🤖 AI Summary
This work addresses the data inefficiency of conventional reinforcement learning in large language models, which typically relies on vast quantities of high-quality samples. The authors propose Polymath Learning, a novel framework that leverages a single, carefully engineered interdisciplinary synthetic sample to elicit multifaceted reasoning capabilities in the model. This approach provides the first empirical validation of one-shot reinforcement learning in large language models. Central to the framework is a new paradigm termed “sample engineering,” which prioritizes the quality and structural design of individual samples over sheer volume.

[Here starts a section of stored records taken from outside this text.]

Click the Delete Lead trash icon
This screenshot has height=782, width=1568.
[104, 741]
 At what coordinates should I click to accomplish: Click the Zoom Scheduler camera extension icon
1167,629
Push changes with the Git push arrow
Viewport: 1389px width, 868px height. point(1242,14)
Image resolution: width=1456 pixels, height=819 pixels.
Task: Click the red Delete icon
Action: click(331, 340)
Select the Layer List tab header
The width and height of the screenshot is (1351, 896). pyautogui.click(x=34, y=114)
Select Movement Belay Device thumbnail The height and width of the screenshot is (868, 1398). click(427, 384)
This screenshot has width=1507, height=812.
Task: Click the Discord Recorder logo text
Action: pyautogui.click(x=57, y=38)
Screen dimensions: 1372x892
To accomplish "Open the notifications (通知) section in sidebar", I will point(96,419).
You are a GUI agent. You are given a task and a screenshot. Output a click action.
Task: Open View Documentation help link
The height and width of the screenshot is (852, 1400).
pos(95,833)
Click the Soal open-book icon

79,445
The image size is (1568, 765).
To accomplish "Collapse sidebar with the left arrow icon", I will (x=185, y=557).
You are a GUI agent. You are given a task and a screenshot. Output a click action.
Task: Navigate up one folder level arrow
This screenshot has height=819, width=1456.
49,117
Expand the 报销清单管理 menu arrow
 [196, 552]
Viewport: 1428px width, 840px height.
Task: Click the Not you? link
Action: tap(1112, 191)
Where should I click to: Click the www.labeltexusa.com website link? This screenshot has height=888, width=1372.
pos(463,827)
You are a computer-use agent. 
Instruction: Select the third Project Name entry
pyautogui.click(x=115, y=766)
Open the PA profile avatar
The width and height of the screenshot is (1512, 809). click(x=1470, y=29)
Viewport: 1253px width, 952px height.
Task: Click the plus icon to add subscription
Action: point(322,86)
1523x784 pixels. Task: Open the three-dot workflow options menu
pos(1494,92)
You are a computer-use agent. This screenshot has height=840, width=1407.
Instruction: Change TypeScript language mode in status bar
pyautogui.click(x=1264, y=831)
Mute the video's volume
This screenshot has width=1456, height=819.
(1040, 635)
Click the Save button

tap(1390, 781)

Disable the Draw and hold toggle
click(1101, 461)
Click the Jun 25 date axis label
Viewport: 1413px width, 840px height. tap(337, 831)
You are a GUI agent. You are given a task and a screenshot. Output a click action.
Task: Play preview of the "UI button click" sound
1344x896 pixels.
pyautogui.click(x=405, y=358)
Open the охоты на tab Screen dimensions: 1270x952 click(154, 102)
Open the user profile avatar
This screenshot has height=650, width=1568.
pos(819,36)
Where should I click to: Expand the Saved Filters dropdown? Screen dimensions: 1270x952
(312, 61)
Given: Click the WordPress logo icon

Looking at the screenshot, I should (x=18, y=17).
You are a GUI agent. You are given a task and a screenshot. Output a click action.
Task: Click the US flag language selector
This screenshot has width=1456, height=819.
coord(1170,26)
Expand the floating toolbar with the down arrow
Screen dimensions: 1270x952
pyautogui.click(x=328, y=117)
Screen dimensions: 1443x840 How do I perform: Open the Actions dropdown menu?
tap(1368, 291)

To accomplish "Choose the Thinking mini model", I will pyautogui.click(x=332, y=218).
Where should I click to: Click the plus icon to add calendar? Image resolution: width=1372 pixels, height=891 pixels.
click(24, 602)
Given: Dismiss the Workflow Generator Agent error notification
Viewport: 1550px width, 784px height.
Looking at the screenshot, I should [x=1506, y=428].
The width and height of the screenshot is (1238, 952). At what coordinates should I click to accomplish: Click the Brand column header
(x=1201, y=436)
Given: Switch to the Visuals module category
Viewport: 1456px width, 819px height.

Experimental results demonstrate that Polymath Learning significantly outperforms existing methods—despite their reliance on substantially larger datasets—across multiple reasoning benchmarks in physics, chemistry, biology, and other domains, achieving highly effective reinforcement learning under extremely low-data conditions.
📝 Abstract
The reasoning ability of large language models (LLMs) can be unleashed with reinforcement learning (RL) (OpenAI, 2024; DeepSeek-AI et al., 2025a; Zeng et al., 2025). The success of existing RL attempts in LLMs usually relies on high-quality samples of thousands or beyond. In this paper, we challenge fundamental assumptions about data requirements in RL for LLMs by demonstrating the remarkable effectiveness of one-shot learning. Specifically, we introduce polymath learning, a framework for designing one training sample that elicits multidisciplinary impact. We present three key findings: (1) A single, strategically selected math reasoning sample can produce significant performance improvements across multiple domains, including physics, chemistry, and biology with RL; (2) The math skills salient to reasoning suggest the characteristics of the optimal polymath sample; and (3) An engineered synthetic sample that integrates multidiscipline elements outperforms training with individual samples that naturally occur. Our approach achieves superior performance to training with larger datasets across various reasoning benchmarks, demonstrating that sample quality and design, rather than quantity, may be the key to unlock enhanced reasoning capabilities in language models. Our results suggest a shift, dubbed as sample engineering, toward precision engineering of training samples rather than simply increasing data volume.